Dimanche, en rentrant chez moi, j’ai vu ladite culotte aplatie sur le trottoir, devant mon escalier. Un chat avait sûrement fouillé mes poubelles à la recherche de ce que j’avais encore laissé vieillir dans mon frigo, mais je ne comprenais pas pourquoi, du saccage, il ne restait que ça. Enfin, peut-être que l’éboueur s’était dit No way que je ramasse une bobette, et on ne saurait le blâmer, même si elle était propre et très jolie. Bref, j’aurais aimé avoir un témoin, et il me semble que l’ensemble aurait fait une bonne scène de film, peut-être sous forme de montage dans une comédie romantique, ou de plan-séquence scandinave très deep. Dans la première option, j’aurais eu les cheveux détachés, et dans la seconde, une tresse française. Je suis rentrée en replaçant une mèche derrière mon oreille et en me demandant si je devais ramasser le bout de tissu ou s’il faisait maintenant partie du domaine public. Gros plan sur la petite culotte, et fin.

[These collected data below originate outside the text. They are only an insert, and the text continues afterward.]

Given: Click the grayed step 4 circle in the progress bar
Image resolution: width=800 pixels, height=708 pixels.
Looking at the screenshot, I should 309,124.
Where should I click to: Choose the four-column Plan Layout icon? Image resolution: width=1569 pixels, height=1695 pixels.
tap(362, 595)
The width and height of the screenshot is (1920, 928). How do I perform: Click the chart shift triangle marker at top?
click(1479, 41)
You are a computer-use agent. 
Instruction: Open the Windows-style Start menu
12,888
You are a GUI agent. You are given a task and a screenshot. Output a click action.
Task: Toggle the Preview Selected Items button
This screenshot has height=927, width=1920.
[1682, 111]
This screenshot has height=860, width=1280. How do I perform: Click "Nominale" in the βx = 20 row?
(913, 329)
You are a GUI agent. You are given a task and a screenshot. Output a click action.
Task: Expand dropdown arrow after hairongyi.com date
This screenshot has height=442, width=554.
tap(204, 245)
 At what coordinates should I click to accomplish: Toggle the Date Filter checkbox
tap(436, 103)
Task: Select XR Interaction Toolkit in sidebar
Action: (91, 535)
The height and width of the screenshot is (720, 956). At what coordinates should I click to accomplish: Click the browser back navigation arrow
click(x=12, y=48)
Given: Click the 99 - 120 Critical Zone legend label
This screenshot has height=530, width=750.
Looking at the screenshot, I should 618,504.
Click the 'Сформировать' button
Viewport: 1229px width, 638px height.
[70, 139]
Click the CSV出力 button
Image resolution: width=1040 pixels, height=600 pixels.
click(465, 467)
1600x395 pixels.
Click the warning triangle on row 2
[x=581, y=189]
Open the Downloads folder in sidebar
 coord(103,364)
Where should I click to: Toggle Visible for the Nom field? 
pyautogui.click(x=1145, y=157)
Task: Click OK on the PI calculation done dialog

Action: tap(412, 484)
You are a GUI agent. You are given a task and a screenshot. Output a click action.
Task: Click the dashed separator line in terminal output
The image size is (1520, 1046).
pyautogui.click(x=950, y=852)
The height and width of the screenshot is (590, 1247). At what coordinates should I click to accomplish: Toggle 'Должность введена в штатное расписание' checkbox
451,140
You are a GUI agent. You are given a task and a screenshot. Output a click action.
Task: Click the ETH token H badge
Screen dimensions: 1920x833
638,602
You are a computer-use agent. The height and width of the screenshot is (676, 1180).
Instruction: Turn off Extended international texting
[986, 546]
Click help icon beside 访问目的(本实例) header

Le soir, j’ai couru sous l’orage en souriant, les espadrilles pleines d’eau, les shorts collés à la peau. Le genre de moment qui nous semblerait encore plus fort si on avait des témoins, comme si on n’arrivait pas toujours à se satisfaire pleinement d’une expérience à moins de la partager.

J’ai beaucoup d’admiration pour les vrais solitaires, ceux qui se réjouissent sans compagnie, à tout moment. Pas parce que la solitude me pèse quand elle se pointe, juste parce que vivre dans cet état constant demande une aptitude au bonheur et un contentement que je ne saisis pas tout à fait.

Au retour de ma course, la tête vide, j’ai décroché un cadre que j’avais aimé. Les deux pieds dans la flaque d’eau laissée par mes vêtements, je l’ai glissé entre deux meubles, en attendant de le jeter. Ça aurait fait une scène ça aussi, pour la symbolique du geste. Mais la vie c’est pas un film. Je me suis assise sur le lit et j’ai fixé le bout de mur redevenu blanc, comme un générique.

Inspirer un inconnu

C’est ben fatigant marcher derrière une personne qu’on n’arrive pas à dépasser parce qu’elle avance à la même vitesse que nous, puis un peu trop lentement, puis attention c’est maintenant que je la double, juste au moment où elle accélère subtilement. Voyons, cibole.

Je suivais comme ça un homme qui portait tout le poids du monde sur ses épaules et un paquet de légumes verts dans son sac à dos. Je me demandais quelle était son histoire, comment se passait son avant-midi. En fixant sa ligne de mâchoire, je me suis dit voilà une personne profondément déprimée qui a décidé de sortir de son marasme pour aller acheter des poireaux. Ou d’aller acheter des poireaux pour sortir de son marasme. L’un ou l’autre, c’est pas comme si le poireau était particulièrement motivant. La thérapie par les légumes verts? Regarde, ça m’étonnerait. Cela dit, précisons que j’ignore si le poireau se qualifie dans cette catégorie depuis qu’une madame m’a corrigée devant des enfants en m’apprenant que le concombre était un fruit. On vient qu’on sait pu.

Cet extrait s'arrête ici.